» Page text

%%

# Ottawa Restaurant



## Sylvia W (Aug 16, 2006)

We are celebrating our 40th anniversary in Ottawa Oct 8 at the Lord Elgin as this is where we spent the first night of our honeymoon.  Can anyone recommend a good place to eat within walking distance.  We like all kinds of food but do not want to spend more than $200.  Thanks   sylvia


----------



## Victoria (Aug 16, 2006)

Try the Chateau Laurier.  It is a Fairmont Hotel - very elegant!


----------



## tashamen (Aug 17, 2006)

We stayed at the Lord Elgin last year on our 24th annivesary - congrats on 40!

I'd recommend Luxe Bistro in the Byward Market area - an easy walk.  Easily the best meal we had on that trip (and we had many very good ones).


----------



## SteveH (Aug 17, 2006)

Hi Sylvia:
You could probably squeek by for $200 at Signatures, the Cordon Blue School's restaurant.  It's one of only two CB schools in North America.  (the other is in Las Vegas)  It's about a 30 minute walk right down Laurier St into Sandy Hill.
Check out the menu at http://www.lcbottawa.com/
Steve


----------



## caribbeansun (Aug 18, 2006)

One of our favourites is Vittoria Trattoria in the Byward Market


----------



## Sylvia W (Aug 19, 2006)

%%

» Data provided
%%

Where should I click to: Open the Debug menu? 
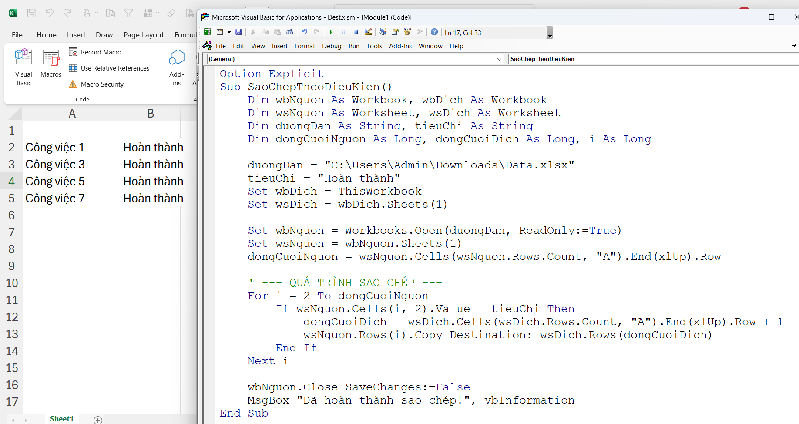pos(331,46)
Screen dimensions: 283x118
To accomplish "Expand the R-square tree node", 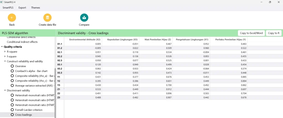I will [5, 52].
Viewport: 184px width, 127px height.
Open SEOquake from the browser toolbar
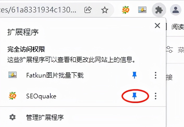point(125,10)
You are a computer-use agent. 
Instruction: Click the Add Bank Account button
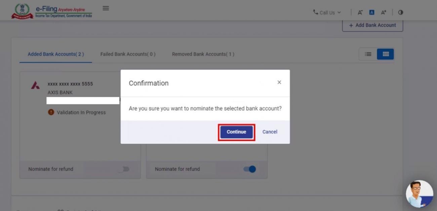pyautogui.click(x=372, y=25)

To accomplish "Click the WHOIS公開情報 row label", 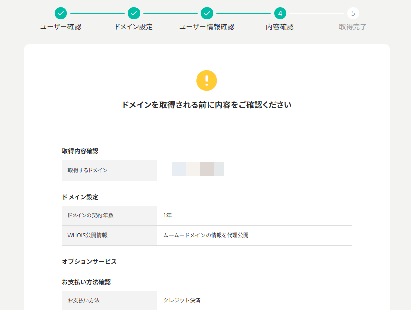I will 87,235.
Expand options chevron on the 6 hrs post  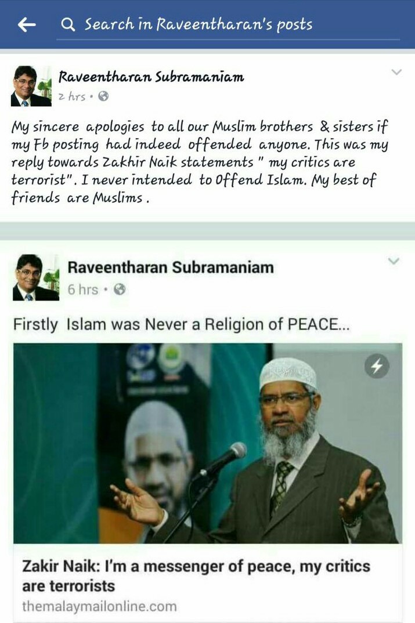coord(394,261)
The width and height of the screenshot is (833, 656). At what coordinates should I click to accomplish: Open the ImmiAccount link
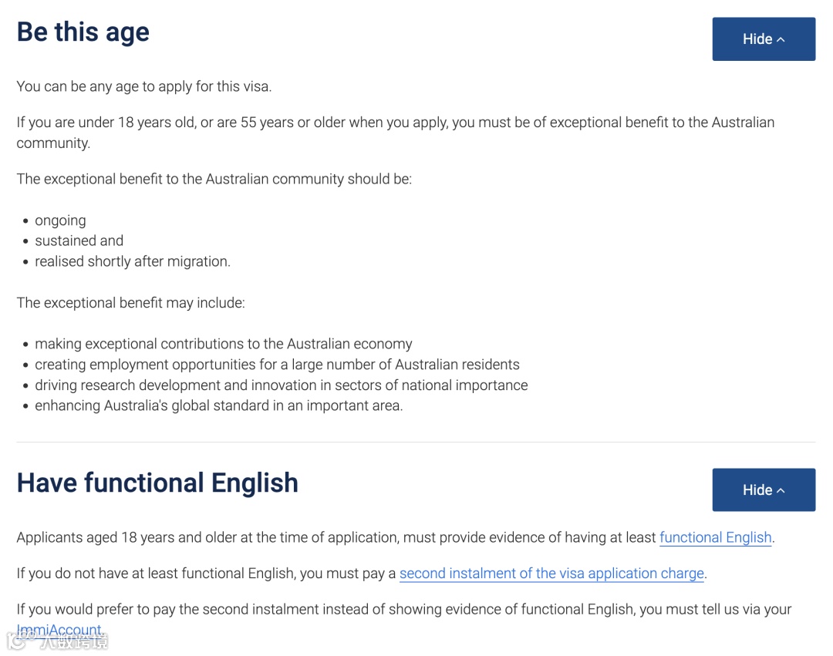59,630
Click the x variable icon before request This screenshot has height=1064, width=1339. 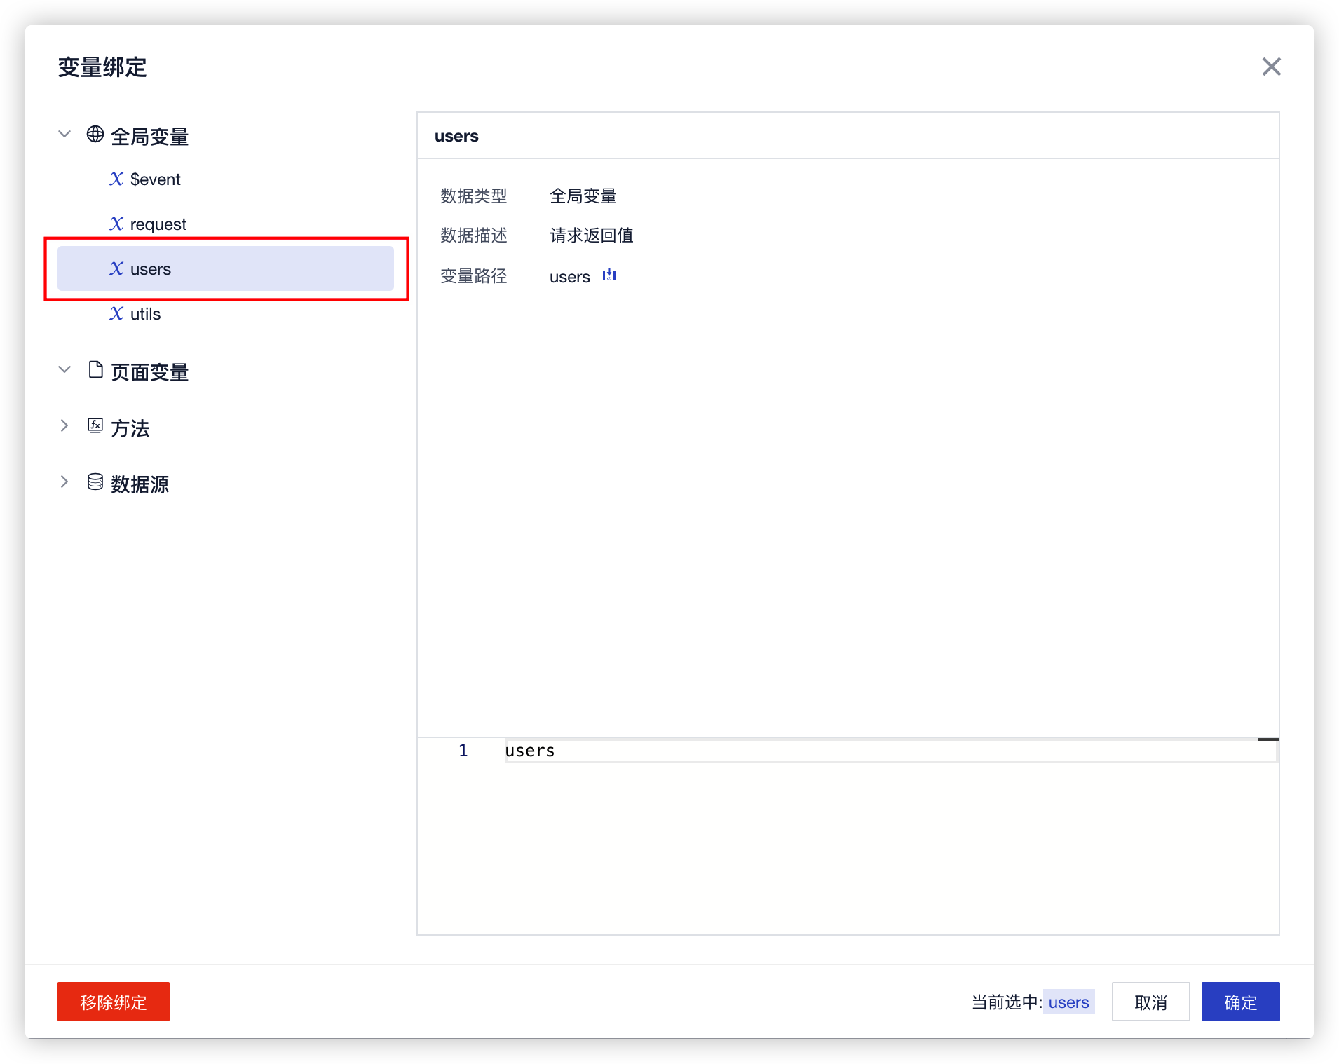click(116, 224)
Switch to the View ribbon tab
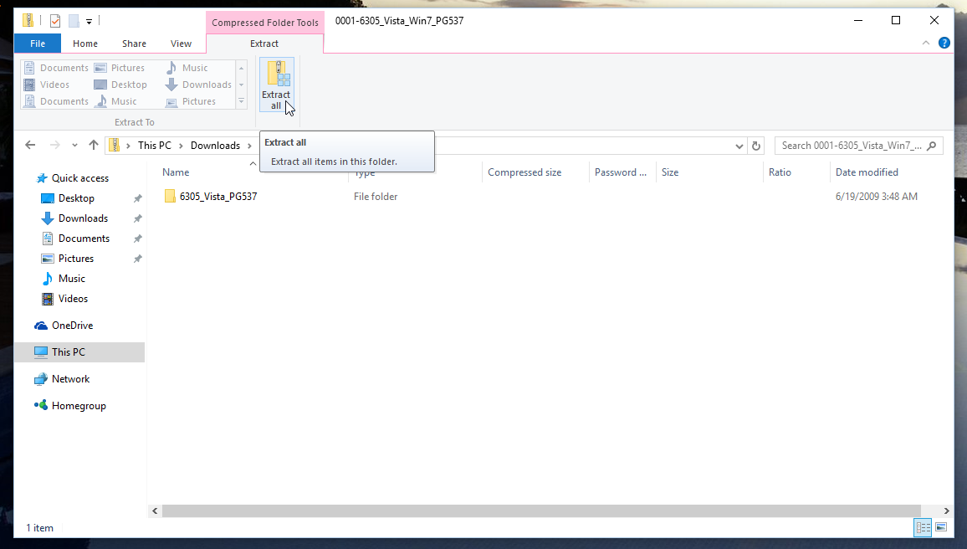 (x=181, y=44)
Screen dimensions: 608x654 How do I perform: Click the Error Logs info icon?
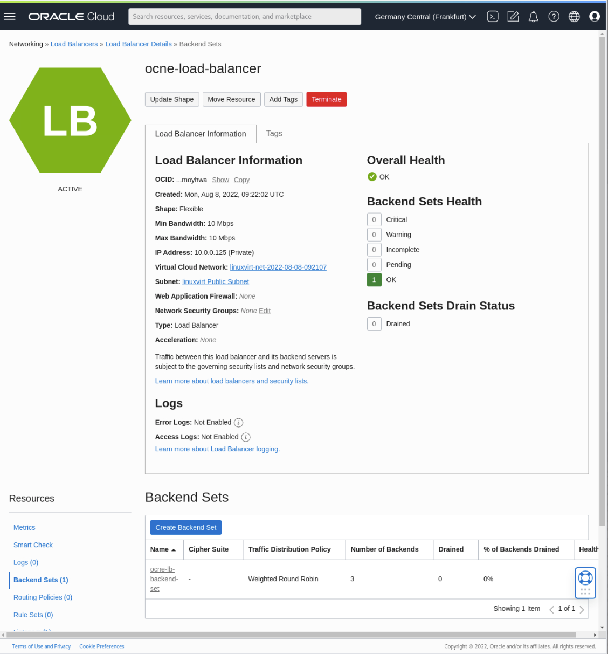pos(238,422)
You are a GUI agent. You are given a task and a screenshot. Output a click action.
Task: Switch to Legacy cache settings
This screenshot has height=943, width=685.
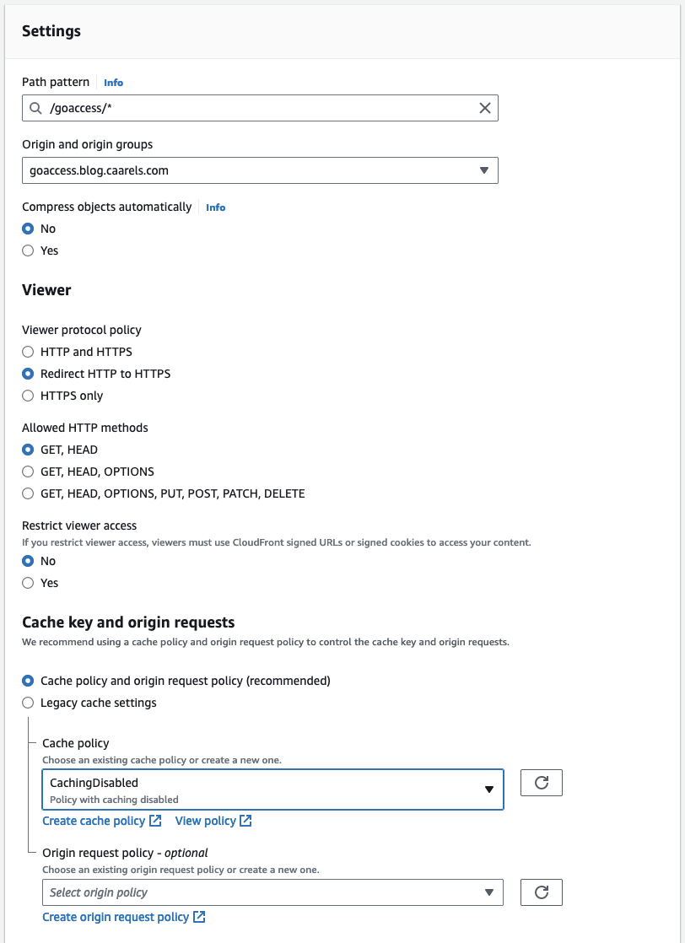[x=28, y=703]
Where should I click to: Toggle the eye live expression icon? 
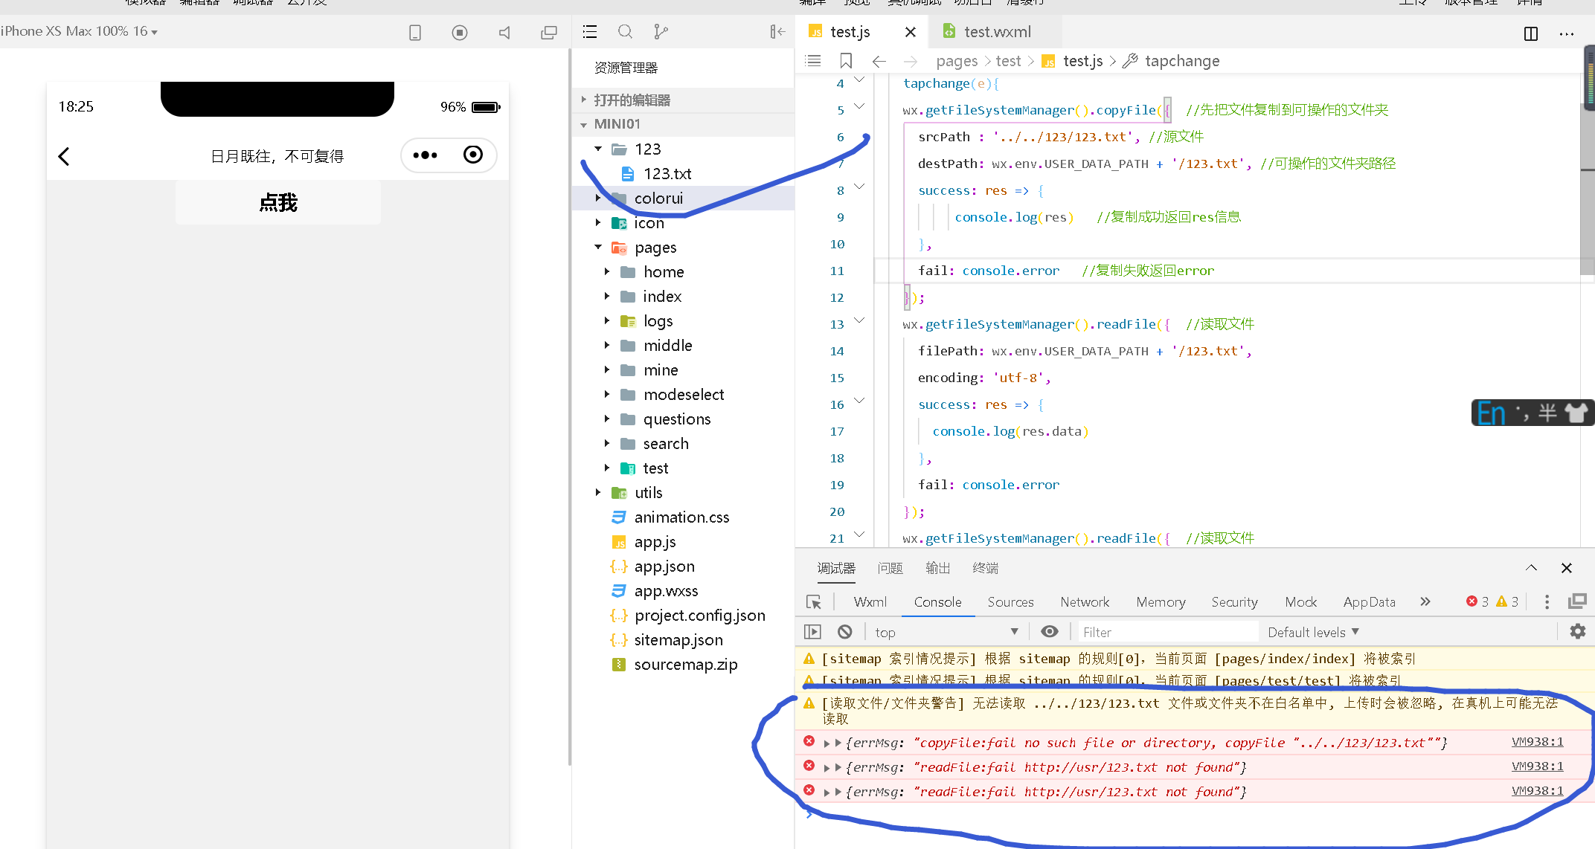tap(1049, 632)
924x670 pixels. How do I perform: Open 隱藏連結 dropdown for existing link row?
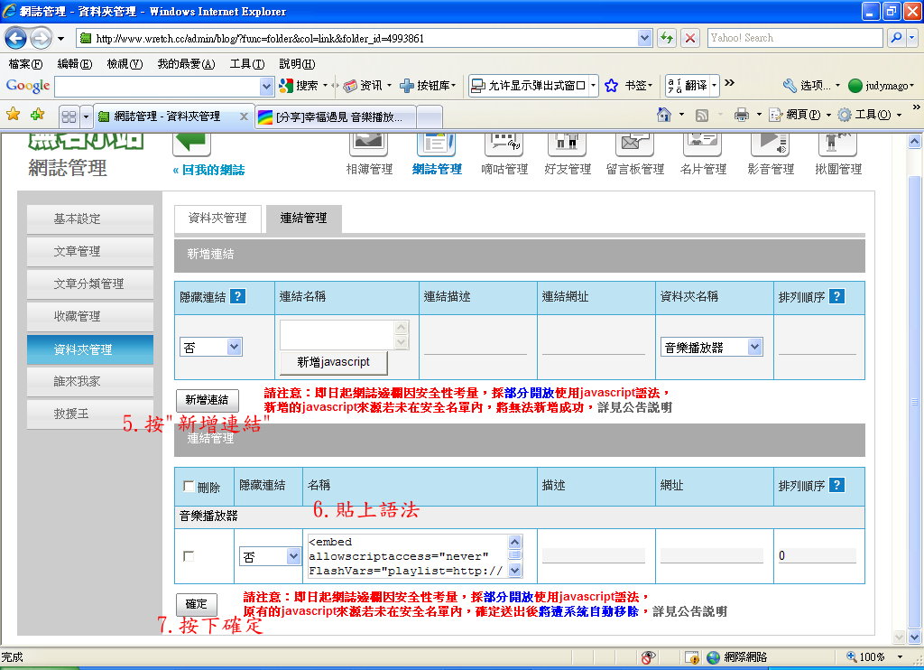pyautogui.click(x=269, y=556)
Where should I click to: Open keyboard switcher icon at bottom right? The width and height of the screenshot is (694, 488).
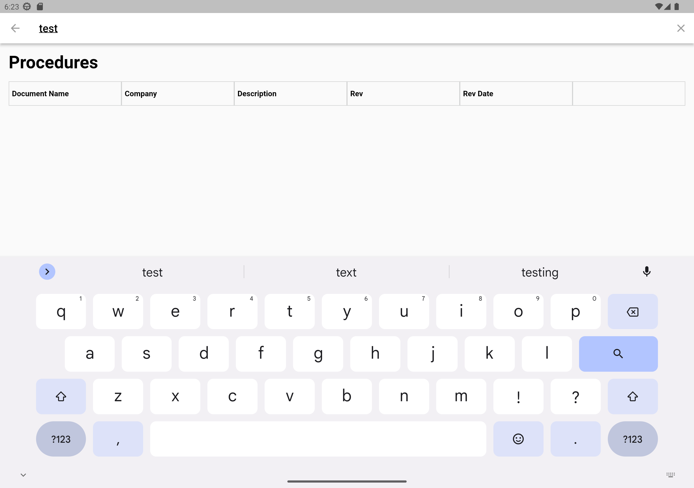tap(670, 475)
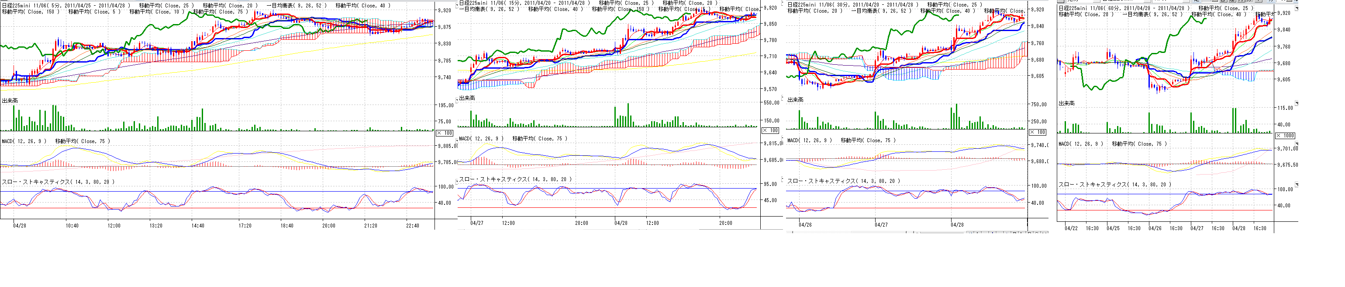Click the ×100 volume scale box in 30分 chart

1037,132

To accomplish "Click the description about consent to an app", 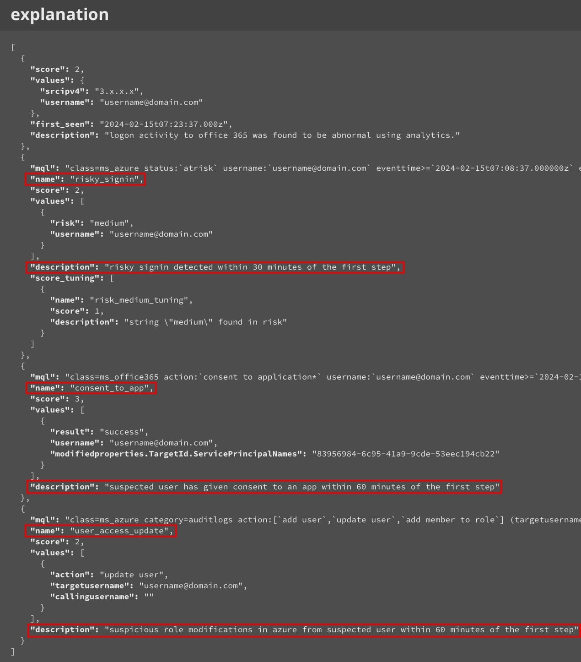I will click(265, 487).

%%

» Aim 1
Based on the Ottawa restaurant thread, decide whether each statement agrees with it: (a) Sylvia W does not want to spend more than $200 on the meal; (b) Victoria recommends Luxe Bistro; (c) SteveH says the other CB school in North America is in Las Vegas. For each, give yes or no along with the deciding words from the thread, quoted exactly.
» Aim 2
Output the passage of the Ottawa restaurant thread starting at "We are celebrating" and ending at "Victoria (Aug 16, 2006)".
» Aim 3
Write the next part of the Ottawa restaurant thread, picking up after its final line.
The records have no connection to the Ottawa restaurant thread.

» Exercise response 1
(a) Yes: "do not want to spend more than $200"
(b) No: "Try the Chateau Laurier."
(c) Yes: "(the other is in Las Vegas)"

» Exercise response 2
We are celebrating our 40th anniversary in Ottawa Oct 8 at the Lord Elgin as this is where we spent the first night of our honeymoon.  Can anyone recommend a good place to eat within walking distance.  We like all kinds of food but do not want to spend more than $200.  Thanks   sylvia


----------



## Victoria (Aug 16, 2006)

» Exercise response 3
Thanks for all the suggestions.  Has anyone gone to the Merlot at the Marriott?  Hubby thinks he would like the view.   Sylvia


----------



## DG001 (Sep 11, 2006)

*Merlot is good*

I have been to the revolving restaurant on top of the Marriott (I think thats the Merlot?) for brunch, and had been there for dinner when it was not a Marriott (was it a Radisson? - this was some years ago). It is very nice - elegant, and the service is really good. 

I would say though, that I preferred the brunch buffet, just because I could enjoy the view more. Food was good. Beautiful views!


----------



## Sylvia W (Sep 11, 2006)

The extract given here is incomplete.